> **PROBLEM STATEMENT**
Report how many lines of the data below contain the word "resolution"; give only the number.

> **EXERCISE MATERIALS**
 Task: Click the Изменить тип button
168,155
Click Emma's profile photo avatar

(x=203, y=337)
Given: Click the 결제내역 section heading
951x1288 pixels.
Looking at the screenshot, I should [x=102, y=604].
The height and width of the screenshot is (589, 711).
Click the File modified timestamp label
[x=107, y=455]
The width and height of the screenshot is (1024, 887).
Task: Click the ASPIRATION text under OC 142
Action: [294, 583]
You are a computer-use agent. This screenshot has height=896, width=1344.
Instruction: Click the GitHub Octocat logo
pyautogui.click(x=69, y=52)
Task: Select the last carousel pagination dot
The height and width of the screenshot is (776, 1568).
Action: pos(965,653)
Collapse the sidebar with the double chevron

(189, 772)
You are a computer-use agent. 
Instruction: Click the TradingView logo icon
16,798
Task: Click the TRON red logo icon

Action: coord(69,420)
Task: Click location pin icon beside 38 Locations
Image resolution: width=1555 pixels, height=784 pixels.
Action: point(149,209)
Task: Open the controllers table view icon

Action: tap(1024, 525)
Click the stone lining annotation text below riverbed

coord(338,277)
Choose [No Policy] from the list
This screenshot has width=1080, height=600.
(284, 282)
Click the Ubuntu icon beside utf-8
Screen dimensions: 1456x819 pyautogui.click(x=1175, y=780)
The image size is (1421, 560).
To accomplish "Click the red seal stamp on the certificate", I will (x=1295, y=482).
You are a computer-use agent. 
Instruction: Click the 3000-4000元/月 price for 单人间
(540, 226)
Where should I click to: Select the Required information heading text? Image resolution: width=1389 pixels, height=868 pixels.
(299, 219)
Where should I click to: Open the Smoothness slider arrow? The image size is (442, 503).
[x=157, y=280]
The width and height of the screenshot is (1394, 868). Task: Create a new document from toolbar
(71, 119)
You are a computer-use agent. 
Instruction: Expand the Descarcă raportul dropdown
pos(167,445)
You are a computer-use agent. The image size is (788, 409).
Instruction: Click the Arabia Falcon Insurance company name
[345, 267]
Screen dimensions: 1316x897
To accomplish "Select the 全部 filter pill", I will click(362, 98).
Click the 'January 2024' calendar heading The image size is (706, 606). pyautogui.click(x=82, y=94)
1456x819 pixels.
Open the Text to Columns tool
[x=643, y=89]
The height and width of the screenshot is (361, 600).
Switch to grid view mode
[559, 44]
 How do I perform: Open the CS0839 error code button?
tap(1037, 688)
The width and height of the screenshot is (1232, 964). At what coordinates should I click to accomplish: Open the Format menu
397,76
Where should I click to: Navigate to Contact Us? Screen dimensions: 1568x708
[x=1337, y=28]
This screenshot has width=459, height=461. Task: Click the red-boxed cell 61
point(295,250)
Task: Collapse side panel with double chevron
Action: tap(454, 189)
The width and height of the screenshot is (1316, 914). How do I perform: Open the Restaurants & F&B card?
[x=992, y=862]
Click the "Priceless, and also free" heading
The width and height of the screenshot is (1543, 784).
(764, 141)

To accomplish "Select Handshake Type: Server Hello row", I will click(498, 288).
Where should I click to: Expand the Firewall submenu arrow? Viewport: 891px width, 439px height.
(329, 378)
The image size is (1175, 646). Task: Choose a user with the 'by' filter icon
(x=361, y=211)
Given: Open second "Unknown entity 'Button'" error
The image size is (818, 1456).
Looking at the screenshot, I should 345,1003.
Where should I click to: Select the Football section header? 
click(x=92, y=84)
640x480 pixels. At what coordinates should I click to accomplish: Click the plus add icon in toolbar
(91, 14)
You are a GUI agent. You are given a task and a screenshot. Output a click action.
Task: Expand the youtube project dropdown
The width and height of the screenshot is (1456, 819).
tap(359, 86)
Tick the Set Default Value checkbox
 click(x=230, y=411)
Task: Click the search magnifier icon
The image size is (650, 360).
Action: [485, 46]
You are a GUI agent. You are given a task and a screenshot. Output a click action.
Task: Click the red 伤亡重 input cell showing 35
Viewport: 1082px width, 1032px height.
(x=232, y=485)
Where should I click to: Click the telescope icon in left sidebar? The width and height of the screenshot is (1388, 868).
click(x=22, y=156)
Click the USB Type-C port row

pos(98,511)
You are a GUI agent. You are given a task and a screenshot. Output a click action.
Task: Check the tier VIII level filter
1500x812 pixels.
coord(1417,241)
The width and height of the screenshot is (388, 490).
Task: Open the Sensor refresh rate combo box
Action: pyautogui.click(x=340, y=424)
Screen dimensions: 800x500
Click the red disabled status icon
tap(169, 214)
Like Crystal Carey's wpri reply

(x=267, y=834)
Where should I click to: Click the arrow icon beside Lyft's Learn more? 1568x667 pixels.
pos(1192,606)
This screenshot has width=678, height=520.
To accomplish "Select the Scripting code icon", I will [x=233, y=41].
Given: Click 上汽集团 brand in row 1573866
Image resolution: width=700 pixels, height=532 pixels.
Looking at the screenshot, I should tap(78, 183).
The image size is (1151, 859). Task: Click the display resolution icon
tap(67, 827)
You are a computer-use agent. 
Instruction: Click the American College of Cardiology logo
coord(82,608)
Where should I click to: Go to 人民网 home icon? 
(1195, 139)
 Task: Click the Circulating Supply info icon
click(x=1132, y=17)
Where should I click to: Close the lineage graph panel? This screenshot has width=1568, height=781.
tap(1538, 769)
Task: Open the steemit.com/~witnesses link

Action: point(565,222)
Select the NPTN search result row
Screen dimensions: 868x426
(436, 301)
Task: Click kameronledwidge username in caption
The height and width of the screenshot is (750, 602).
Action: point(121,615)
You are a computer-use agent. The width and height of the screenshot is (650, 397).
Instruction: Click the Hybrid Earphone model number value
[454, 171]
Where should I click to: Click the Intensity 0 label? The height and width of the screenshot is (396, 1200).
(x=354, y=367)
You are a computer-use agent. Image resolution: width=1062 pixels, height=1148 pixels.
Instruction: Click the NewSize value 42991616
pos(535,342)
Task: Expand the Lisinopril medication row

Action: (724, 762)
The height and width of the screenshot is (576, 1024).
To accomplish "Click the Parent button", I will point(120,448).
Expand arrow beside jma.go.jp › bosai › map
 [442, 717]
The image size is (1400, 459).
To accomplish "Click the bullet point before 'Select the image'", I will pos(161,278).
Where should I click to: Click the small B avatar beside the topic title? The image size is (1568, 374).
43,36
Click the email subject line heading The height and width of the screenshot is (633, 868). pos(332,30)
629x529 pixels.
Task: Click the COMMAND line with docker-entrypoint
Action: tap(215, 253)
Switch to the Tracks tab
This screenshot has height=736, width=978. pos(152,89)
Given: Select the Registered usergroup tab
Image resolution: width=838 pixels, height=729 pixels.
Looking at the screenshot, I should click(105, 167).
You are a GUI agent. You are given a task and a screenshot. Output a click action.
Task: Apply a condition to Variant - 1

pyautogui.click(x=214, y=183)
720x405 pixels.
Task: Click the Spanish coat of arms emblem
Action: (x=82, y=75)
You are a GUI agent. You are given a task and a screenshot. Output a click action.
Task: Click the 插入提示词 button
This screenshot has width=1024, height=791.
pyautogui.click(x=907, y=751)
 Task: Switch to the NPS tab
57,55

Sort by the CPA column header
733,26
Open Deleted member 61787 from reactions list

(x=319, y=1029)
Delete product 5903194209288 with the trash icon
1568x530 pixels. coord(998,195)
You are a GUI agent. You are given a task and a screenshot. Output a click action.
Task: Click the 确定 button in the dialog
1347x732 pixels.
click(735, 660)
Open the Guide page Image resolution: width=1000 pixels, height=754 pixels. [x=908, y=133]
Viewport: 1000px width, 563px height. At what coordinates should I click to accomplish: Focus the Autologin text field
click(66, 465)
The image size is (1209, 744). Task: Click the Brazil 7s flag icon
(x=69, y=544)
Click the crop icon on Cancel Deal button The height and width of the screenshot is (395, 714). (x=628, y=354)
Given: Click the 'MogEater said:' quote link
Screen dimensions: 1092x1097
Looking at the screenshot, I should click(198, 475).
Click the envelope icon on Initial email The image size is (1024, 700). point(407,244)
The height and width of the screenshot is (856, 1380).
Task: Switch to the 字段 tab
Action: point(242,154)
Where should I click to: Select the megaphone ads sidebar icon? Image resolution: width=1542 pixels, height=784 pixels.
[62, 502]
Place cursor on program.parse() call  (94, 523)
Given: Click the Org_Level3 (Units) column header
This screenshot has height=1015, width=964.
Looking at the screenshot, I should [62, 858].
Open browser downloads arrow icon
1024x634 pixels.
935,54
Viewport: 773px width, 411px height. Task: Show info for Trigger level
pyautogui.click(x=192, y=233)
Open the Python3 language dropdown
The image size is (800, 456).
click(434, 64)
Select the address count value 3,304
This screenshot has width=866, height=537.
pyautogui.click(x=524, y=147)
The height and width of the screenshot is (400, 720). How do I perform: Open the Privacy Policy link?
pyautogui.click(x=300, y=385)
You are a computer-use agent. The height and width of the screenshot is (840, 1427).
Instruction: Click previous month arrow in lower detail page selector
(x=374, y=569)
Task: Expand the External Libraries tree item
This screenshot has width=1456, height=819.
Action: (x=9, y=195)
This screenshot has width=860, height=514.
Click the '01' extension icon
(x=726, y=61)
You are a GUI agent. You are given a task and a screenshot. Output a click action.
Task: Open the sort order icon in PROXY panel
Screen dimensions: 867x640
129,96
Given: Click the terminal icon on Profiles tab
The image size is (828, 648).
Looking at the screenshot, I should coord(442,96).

> **ANSWER TO THIS EXERCISE**
8